Last year Owen Diaz, a former contracted elevator operator at Tesla’s Fremont assembly plant, successfully sued the automaker for creating a hostile, racially abusive work environment, and was awarded $137 million by the jury. That award was winnowed down to just $15 million by a judge who gave Diaz two weeks to accept or reject the new amount. As reported by Bloomberg, lawyers for Diaz have taken the latter option.

“In rejecting the court’s excessive reduction by asking for a new trial, Mr. Diaz is again asking a jury of his peers to evaluate what Tesla did to him and to provide just compensation for the torrent of racist slurs that was directed at him,” wrote Diaz’s lawyers in a statement to NBC News.

The lawsuit, which was originally filed in 2017, described a work environment where Black workers were regularly subjected to racial slurs and other abuse, with at least one supervisor allegedly telling Diaz to “go back to Africa” — issues which he also claims the company was negligent in addressing. Tesla has pushed back against some of Diaz’s claims, arguing that it took timely action to stop the harassment, as well as claiming these racial slurs were “used in a “friendly” manner and usually by African-American colleagues.” It also argued that it was not liable for how Diaz was treated given his status as a contractor.

Last year a jury awarded Diaz a total of $6.9 million of compensatory damages and $130 million of punitive damages, which likely would have amounted to one of the largest payouts in a corporate racial discrimination lawsuit. US District Judge William Orrick, in an opinion filed in April, rejected Tesla’s claims that it was not liable for a contract employee, but also slashed the award amount, calling it “excessive.” He reduced the amount of compensatory damages to $1.5 million and punitive damages to $13.5 million. Since Diaz’s lawyers have now rejected the award, the case will proceed to a new trial.
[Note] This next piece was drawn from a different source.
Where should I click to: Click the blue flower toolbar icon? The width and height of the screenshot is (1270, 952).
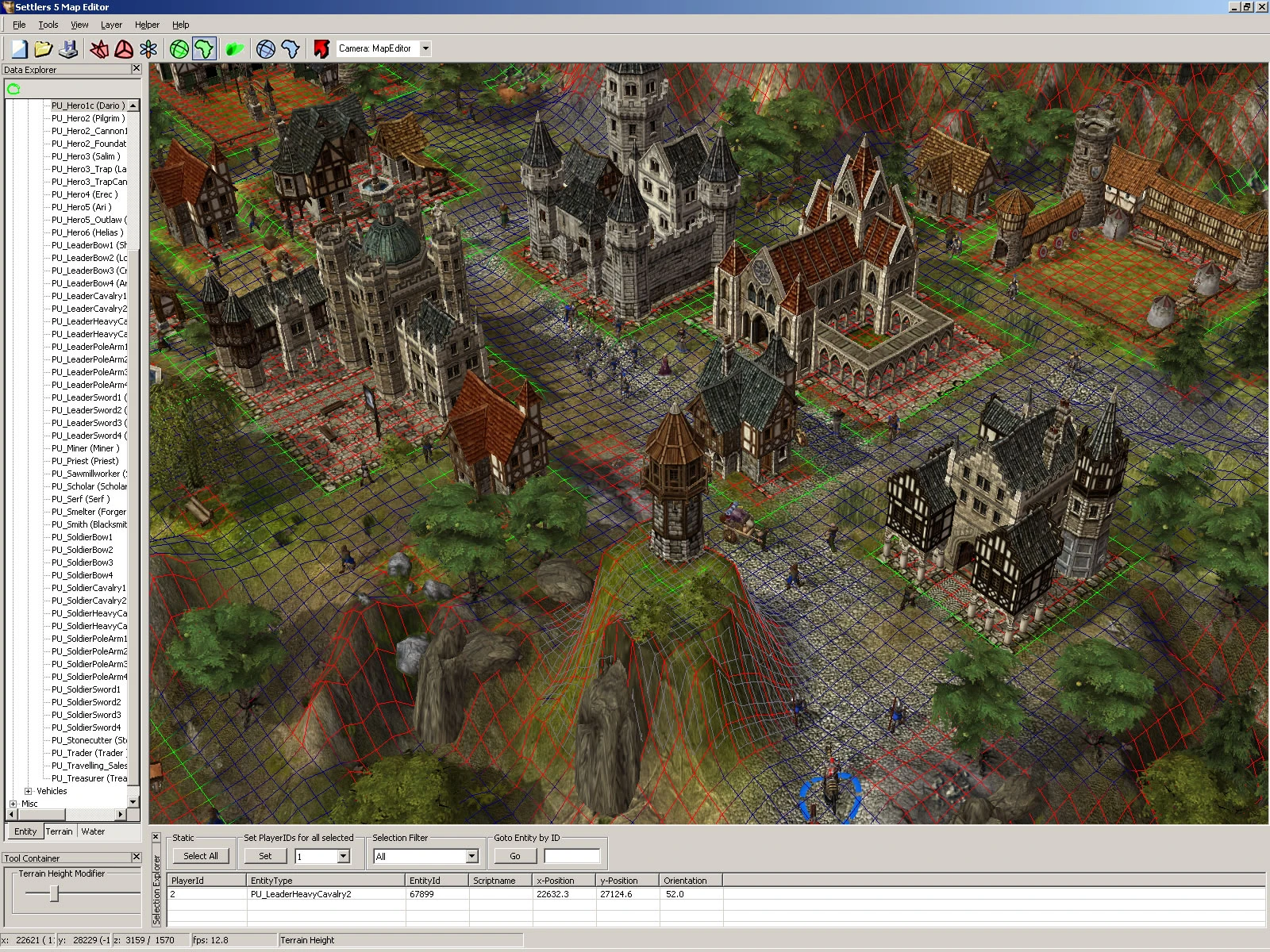coord(148,49)
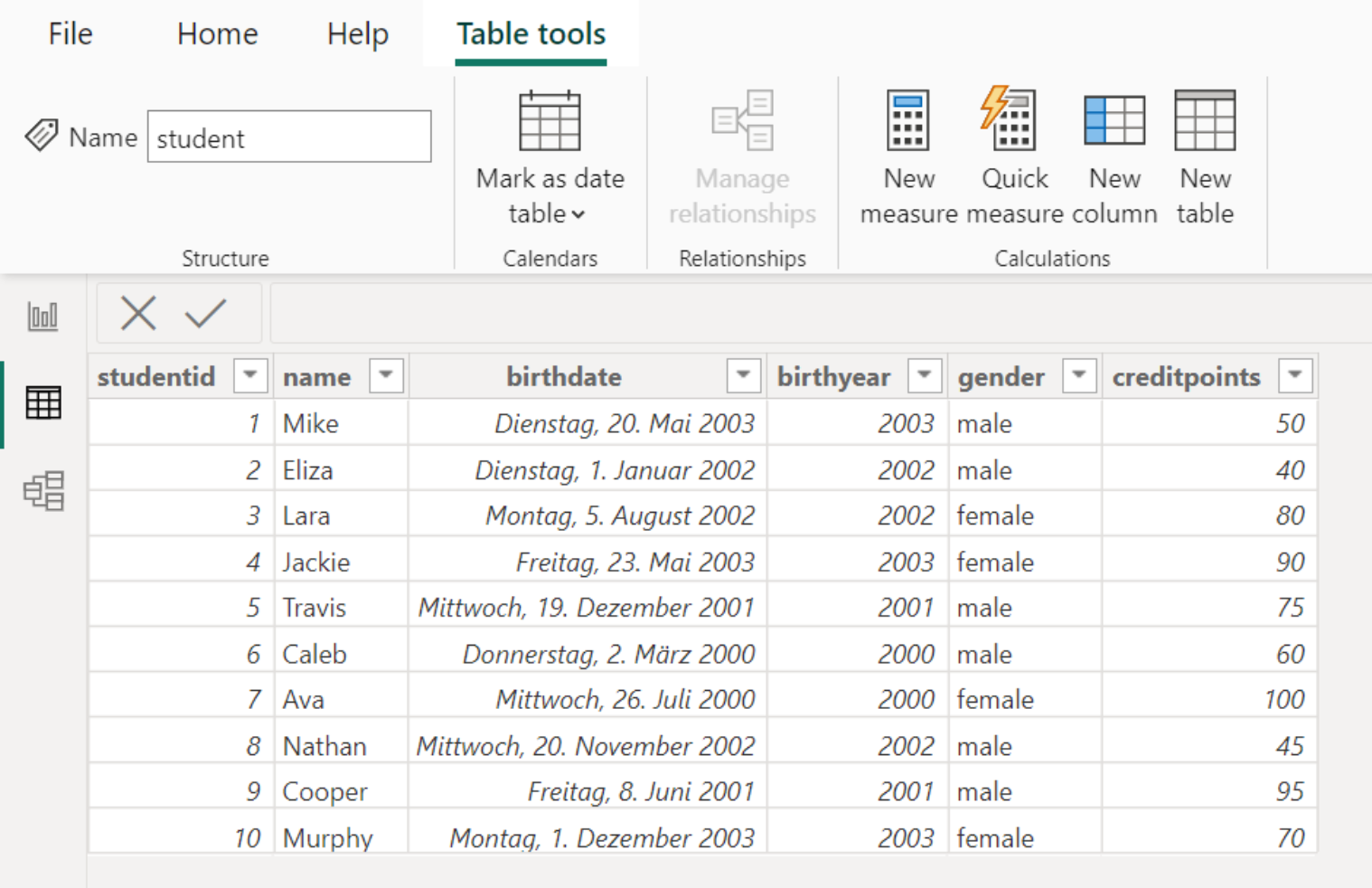Click the Quick measure lightning icon
Screen dimensions: 1372x888
(1012, 120)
The automaker is also facing another lawsuit filed by the California Department of Fair Employment and Housing on the behalf of more than 4,000 former and current Black Tesla employees. According to three former Tesla workers interviewed by the Los Angeles Times, Black workers at the Fremont facility were segregated, given the most difficult tasks and subject to more discipline than other workers.